4) Test your smoke and carbon monoxide detectors. This is something you should be doing monthly, but the changing of the season is always a helpful reminder to give it a test. Press and hold the test button on your detector until you heard a loud siren (or two beeps for a carbon monoxide detector). If no sound is emitted or the sound is weak, it’s time to change the battery. Typically, 9-volt battery-powered devices need a battery change every year. Lithium-powered devices need a change every ten years, which corresponds with the lifespan of the device itself, so changing the whole device is recommended (it’s closer to seven years for a carbon monoxide detector). If you device is hardwired, it is recommended you still replace the backup battery annually and replace the device entirely every 10 years. To learn more about the benefits of a hardwired, monitored fire system, visit here.

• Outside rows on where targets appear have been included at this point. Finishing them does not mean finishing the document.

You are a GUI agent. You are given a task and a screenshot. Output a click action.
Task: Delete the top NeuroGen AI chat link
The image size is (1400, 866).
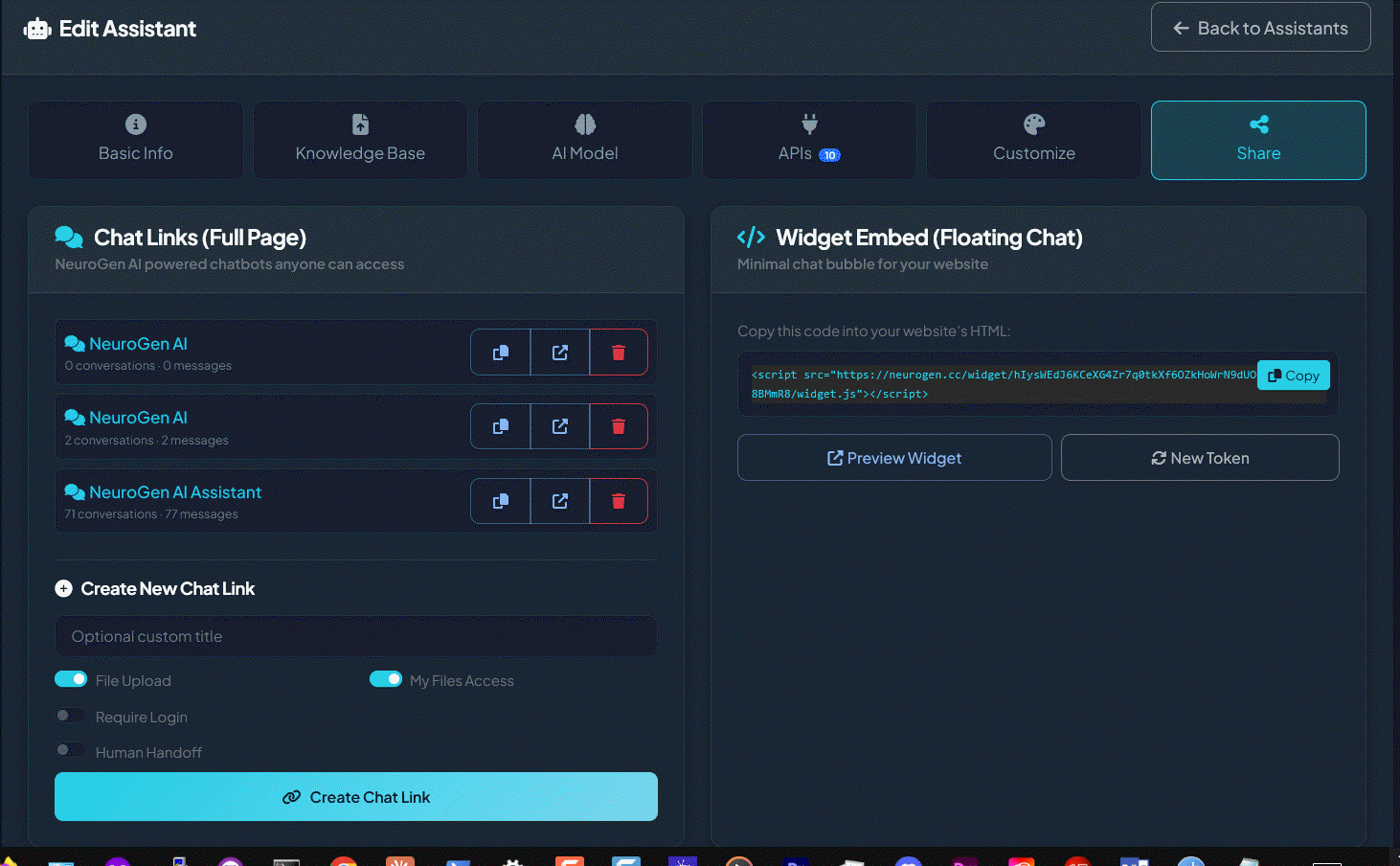(619, 352)
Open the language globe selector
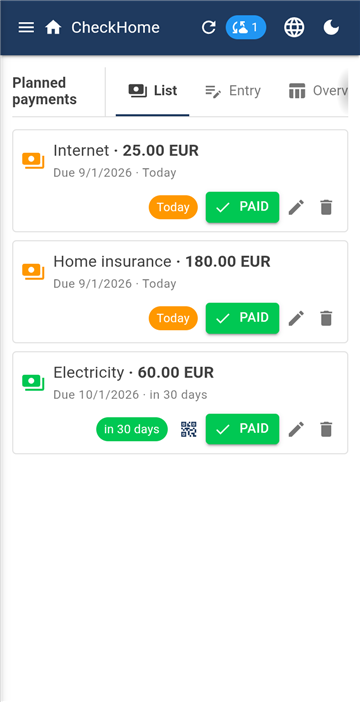360x702 pixels. point(294,28)
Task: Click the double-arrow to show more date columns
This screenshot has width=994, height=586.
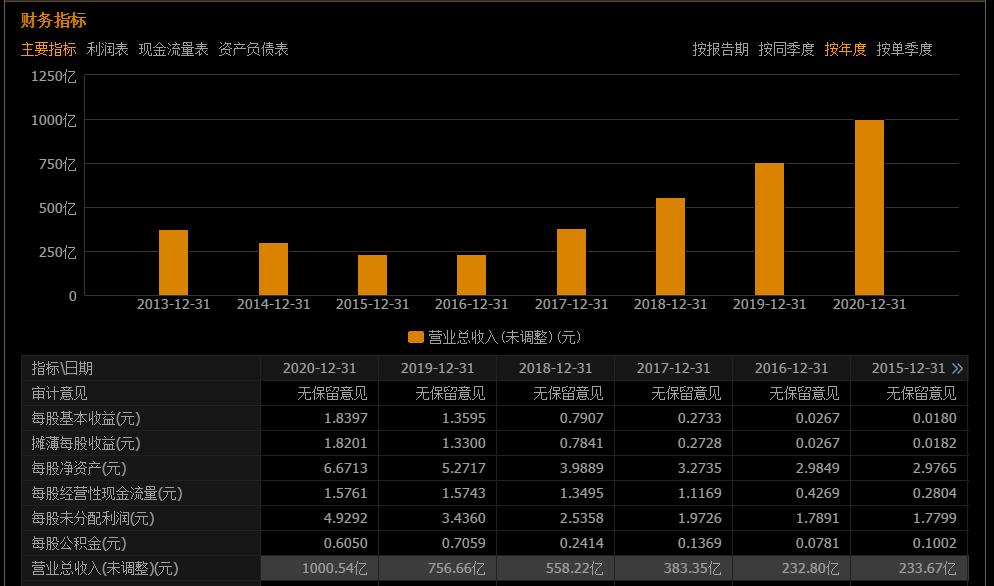Action: click(959, 367)
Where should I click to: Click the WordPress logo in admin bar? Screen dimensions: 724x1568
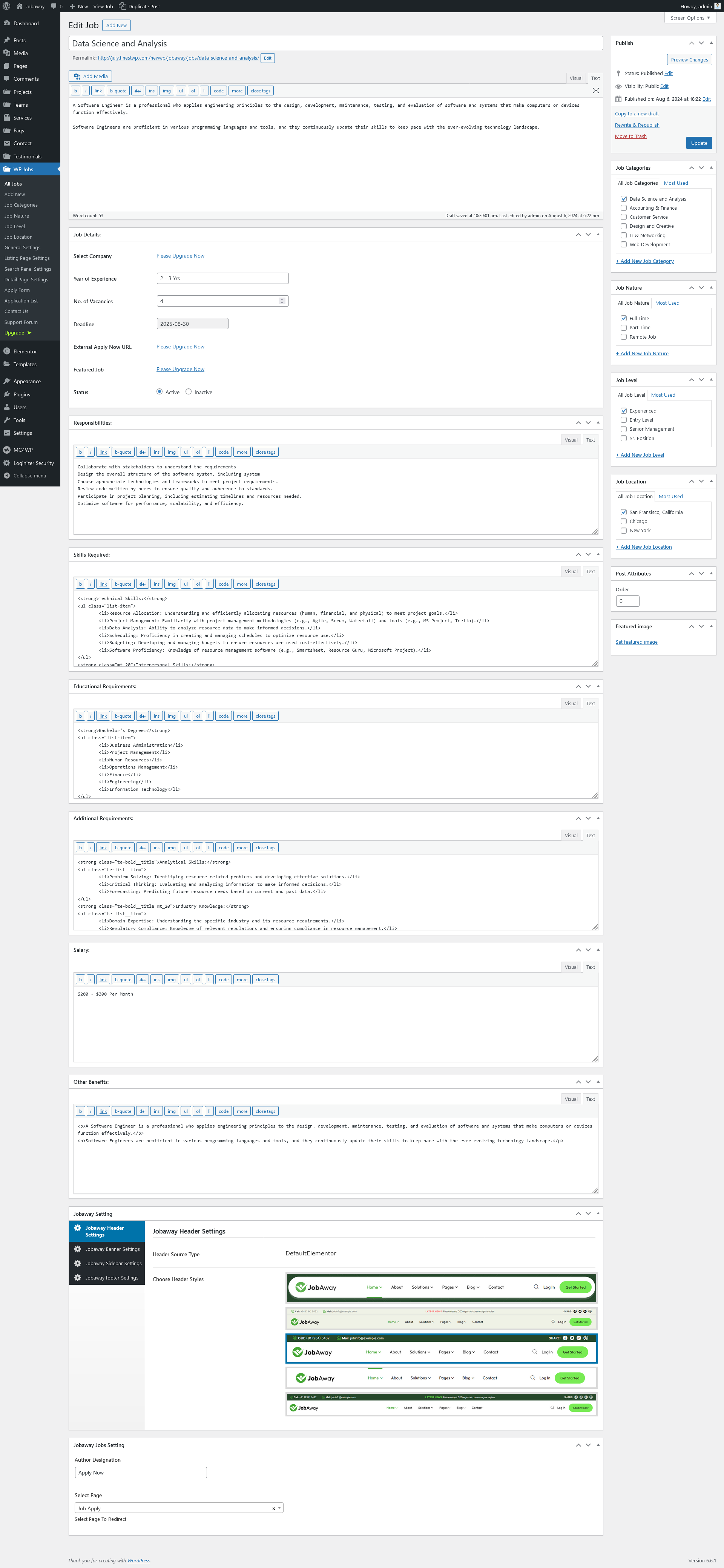7,6
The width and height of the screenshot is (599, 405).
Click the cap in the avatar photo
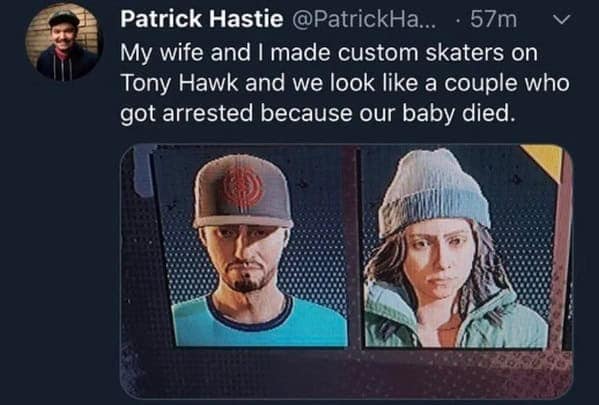[64, 18]
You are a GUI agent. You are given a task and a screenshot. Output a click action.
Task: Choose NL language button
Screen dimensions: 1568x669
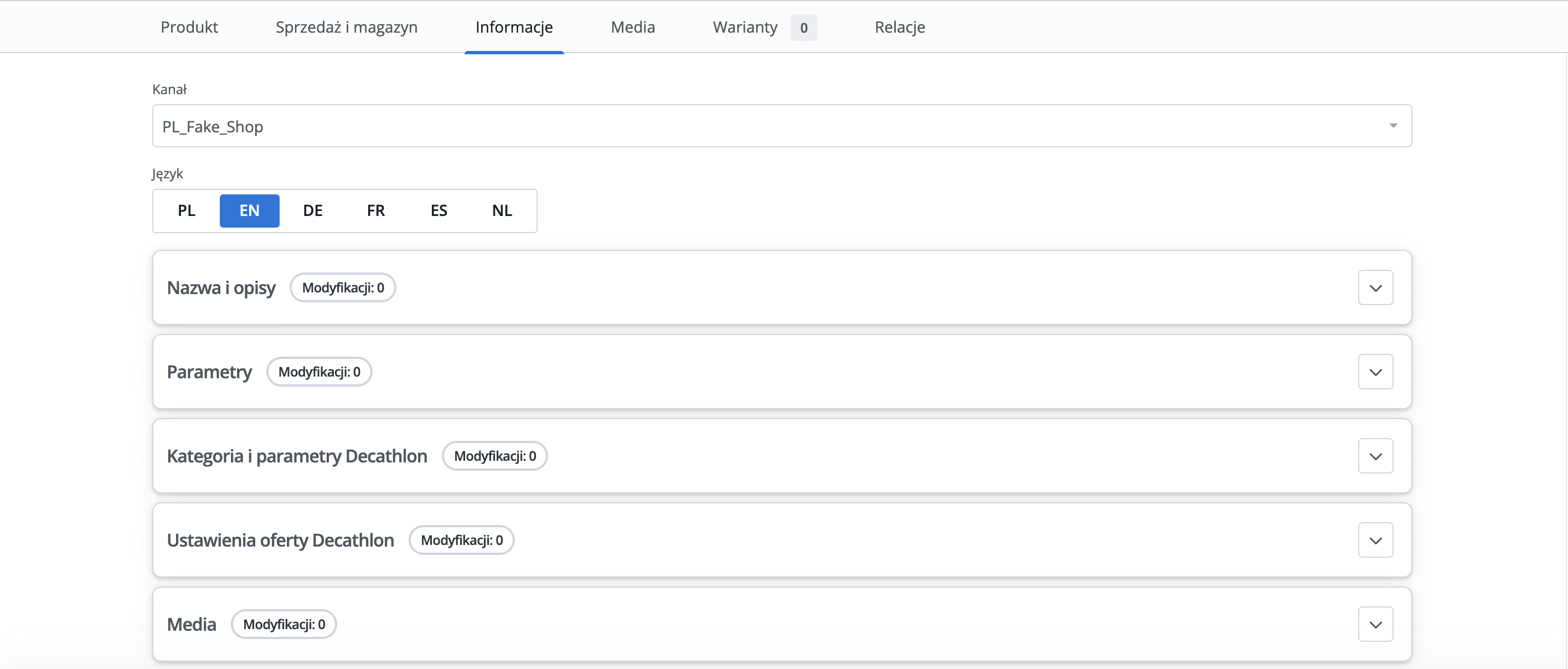502,210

5) Clean your vents and ducts. This one may require the help of a service professional, but it is possible to do it yourself. Whether it’s the vent of your bathroom fans or the drying machine, debris such as dust and lint can easily build up. This can reduce the efficiency of the devices and, more dangerously, cause fires.
6) Check for leaks. Before you bust out the sprinkle, quickly check your hose and faucets for leaks. While a small leak may not seem like a big deal, it can be a tremendous waste of water over the course of the summer. Leaks in a hose can be patched with a variety of tapes and kits available at any home improvement store. A leaky faucet may be repaired as simply as adding a rubber washer, or could require an entire faucet replacement.
7) Clean your gutters. Between the falling leaves of autumn, and the heavy precipitation of winter and spring, your gutters are working hard most of the year. Summer is the perfect time to inspect them, give them a proper cleaning and prepare them for the more taxing months to come.